Nothing like a good pen. I could write and write and write with a good pen. And, lined paper, preferably wide spaced, like the kind a child learning how to first draw her letters practices on.
My preferred pen is the Pentel refillable EnerGel. It glides smoothly and quickly over the page. Its liquid gel ink hits the spiral notebook, diary or legal pad with aplomb.
I write every day or try to in my spiral notebook. I attempt to get it done before anything else enters my brain or I see something that takes my focus away. I usually feed the cats, get a cup of coffee and head back up to my room and write while Cindi nuzzles her nose, lifting her blanket and covering herself with a fluffy layer, beside me.
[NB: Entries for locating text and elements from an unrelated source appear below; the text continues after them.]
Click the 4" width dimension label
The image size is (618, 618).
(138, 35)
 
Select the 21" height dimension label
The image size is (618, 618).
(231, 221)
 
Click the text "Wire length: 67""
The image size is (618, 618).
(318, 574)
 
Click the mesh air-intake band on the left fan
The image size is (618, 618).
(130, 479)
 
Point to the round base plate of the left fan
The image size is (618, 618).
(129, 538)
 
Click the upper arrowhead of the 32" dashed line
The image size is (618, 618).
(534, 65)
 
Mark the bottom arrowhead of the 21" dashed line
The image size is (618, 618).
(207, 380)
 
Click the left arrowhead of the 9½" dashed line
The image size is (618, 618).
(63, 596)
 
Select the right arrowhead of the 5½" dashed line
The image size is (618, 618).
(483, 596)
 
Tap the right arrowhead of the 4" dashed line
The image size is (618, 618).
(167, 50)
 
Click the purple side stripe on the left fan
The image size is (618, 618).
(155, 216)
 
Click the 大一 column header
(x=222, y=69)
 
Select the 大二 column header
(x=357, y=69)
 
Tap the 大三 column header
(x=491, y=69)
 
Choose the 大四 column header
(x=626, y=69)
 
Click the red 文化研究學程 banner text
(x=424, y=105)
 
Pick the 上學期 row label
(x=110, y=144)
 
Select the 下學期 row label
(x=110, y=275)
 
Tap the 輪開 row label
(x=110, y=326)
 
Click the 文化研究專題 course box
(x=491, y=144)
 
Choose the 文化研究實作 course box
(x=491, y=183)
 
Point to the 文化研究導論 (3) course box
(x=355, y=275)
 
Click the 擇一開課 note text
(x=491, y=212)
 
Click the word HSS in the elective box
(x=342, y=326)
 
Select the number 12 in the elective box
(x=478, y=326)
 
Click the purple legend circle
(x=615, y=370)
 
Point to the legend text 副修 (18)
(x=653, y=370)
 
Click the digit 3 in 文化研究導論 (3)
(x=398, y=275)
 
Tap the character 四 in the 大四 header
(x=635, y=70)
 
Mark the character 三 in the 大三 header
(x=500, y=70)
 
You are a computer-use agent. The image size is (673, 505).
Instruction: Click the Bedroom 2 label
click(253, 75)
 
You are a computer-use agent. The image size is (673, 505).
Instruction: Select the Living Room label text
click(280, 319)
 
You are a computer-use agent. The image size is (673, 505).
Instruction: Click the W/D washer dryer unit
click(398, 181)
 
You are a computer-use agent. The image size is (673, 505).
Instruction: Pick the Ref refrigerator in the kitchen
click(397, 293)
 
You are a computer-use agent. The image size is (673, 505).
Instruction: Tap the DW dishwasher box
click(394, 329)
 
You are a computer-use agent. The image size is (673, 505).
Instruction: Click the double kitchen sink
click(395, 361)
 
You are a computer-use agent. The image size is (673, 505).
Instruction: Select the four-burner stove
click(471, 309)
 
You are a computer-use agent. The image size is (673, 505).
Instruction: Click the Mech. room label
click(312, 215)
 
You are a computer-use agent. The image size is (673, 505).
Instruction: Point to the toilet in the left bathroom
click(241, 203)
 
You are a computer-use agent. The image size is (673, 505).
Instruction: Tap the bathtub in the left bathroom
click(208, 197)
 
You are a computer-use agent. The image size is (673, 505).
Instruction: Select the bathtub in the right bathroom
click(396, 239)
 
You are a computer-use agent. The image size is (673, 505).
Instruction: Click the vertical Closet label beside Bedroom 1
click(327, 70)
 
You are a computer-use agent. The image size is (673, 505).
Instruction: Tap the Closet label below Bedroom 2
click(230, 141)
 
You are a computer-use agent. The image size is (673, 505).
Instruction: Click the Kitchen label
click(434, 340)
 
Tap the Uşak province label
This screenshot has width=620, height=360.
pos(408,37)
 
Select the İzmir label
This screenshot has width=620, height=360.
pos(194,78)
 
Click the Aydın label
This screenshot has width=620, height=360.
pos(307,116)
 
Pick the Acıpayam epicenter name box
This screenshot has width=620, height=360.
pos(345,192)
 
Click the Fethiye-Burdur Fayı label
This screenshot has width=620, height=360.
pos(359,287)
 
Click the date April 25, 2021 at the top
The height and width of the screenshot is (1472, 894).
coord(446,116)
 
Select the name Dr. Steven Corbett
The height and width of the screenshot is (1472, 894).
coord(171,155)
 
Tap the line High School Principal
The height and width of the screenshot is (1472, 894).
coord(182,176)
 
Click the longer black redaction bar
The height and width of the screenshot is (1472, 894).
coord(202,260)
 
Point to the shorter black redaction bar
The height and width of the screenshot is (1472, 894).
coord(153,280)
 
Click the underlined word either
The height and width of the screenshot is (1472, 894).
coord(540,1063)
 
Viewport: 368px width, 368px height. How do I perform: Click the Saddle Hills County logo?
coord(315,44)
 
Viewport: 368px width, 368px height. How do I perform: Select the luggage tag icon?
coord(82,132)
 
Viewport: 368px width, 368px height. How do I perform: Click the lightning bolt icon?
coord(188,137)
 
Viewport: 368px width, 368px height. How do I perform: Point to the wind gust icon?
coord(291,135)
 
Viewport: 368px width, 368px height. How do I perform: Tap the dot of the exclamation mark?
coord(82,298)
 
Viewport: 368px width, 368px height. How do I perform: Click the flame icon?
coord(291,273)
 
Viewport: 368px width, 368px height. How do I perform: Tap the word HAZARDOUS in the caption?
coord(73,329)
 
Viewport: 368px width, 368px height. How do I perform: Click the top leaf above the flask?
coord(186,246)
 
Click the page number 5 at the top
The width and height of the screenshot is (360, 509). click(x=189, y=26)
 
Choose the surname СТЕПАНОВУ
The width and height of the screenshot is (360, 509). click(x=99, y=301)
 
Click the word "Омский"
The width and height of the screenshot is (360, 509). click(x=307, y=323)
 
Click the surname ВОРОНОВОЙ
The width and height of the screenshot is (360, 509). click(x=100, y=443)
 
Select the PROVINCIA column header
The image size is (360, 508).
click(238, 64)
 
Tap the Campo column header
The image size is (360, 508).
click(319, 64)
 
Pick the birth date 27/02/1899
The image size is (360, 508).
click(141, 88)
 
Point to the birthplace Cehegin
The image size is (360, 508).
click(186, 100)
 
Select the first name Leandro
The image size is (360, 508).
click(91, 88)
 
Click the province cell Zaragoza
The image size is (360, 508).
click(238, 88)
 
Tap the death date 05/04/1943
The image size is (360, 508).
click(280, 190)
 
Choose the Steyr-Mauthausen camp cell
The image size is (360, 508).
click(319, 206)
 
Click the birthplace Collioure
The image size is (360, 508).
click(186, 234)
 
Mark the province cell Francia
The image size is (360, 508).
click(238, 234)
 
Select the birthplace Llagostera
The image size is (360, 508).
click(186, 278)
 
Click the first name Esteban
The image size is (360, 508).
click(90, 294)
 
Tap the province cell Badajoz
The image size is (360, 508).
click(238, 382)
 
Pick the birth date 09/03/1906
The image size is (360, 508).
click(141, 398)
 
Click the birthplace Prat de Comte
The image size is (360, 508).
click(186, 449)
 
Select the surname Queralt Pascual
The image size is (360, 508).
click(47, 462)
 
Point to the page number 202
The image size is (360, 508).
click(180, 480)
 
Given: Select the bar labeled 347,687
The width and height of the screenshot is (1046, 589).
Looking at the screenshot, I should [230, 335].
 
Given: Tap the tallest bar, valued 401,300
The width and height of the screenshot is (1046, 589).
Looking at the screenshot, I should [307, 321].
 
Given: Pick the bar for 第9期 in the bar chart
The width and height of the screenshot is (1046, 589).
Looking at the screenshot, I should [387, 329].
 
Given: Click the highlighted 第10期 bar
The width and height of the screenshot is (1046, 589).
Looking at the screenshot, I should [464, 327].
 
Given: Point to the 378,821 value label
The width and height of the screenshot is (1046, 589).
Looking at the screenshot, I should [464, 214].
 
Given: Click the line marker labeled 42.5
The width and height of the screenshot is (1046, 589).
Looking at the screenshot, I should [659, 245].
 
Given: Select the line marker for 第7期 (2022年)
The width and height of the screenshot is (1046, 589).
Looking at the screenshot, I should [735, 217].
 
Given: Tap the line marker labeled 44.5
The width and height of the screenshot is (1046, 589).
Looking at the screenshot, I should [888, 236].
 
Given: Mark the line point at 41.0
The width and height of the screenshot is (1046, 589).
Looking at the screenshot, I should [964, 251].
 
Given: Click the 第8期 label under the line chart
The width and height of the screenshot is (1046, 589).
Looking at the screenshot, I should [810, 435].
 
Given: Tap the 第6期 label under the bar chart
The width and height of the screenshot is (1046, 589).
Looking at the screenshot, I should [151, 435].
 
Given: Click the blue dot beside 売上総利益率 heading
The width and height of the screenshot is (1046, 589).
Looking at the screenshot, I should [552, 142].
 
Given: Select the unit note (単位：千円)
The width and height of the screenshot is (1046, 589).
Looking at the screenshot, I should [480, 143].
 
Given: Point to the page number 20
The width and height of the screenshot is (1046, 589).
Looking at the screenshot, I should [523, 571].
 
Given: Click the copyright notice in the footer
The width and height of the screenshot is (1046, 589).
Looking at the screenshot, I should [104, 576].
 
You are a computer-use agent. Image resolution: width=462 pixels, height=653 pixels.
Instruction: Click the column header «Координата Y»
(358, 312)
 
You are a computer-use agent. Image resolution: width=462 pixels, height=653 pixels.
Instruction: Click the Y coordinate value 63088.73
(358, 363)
My life is important enough to annotate, dictate and re-evaluate. That’s just a cute sentence but seriously, I let that energel pen rip for at least three pages.
I started writing morning pages years ago when I first read Julia Cameron’s book, The Artist’s Way. It must have been about fourteen or fifteen years ago. I get all the junk out of my negative, monkey mind. I propose my schedule for the day and imagine the future. I complain, judge, criticize and rage on the page. And then, I can shower or bathe with all that behind me and released. I can start my day.
I have written volumes of early dawn ramblings in plenty of spiral notebooks. That’s why it’s so important to have the right pen. The stream of thought is faster than my typing but I have a rhythm with my handwriting. I can tell how angry I am by the size of the block letters that take up five or six spaces. I swirl my script when I am enchanted with the world around me. I jot down facts I would otherwise forget, later.
I re-read my intimate diaries from time to time. The same issues keep coming up, year after year, until I resolve them or find solution, usually as action that needs to be taken with plenty of forgiveness, self-love and acceptance. And when I improve, my nearest and dearest, my attitude and my perspective improve too. I see my growth, my flaws and my transformation in written form, before my very eyes, as a testament to the process.
I take my current journal with me everywhere I go. And, most of the time, I am gripping a Pentel EnerGel, medium or fine point, in blue, black or purple ink.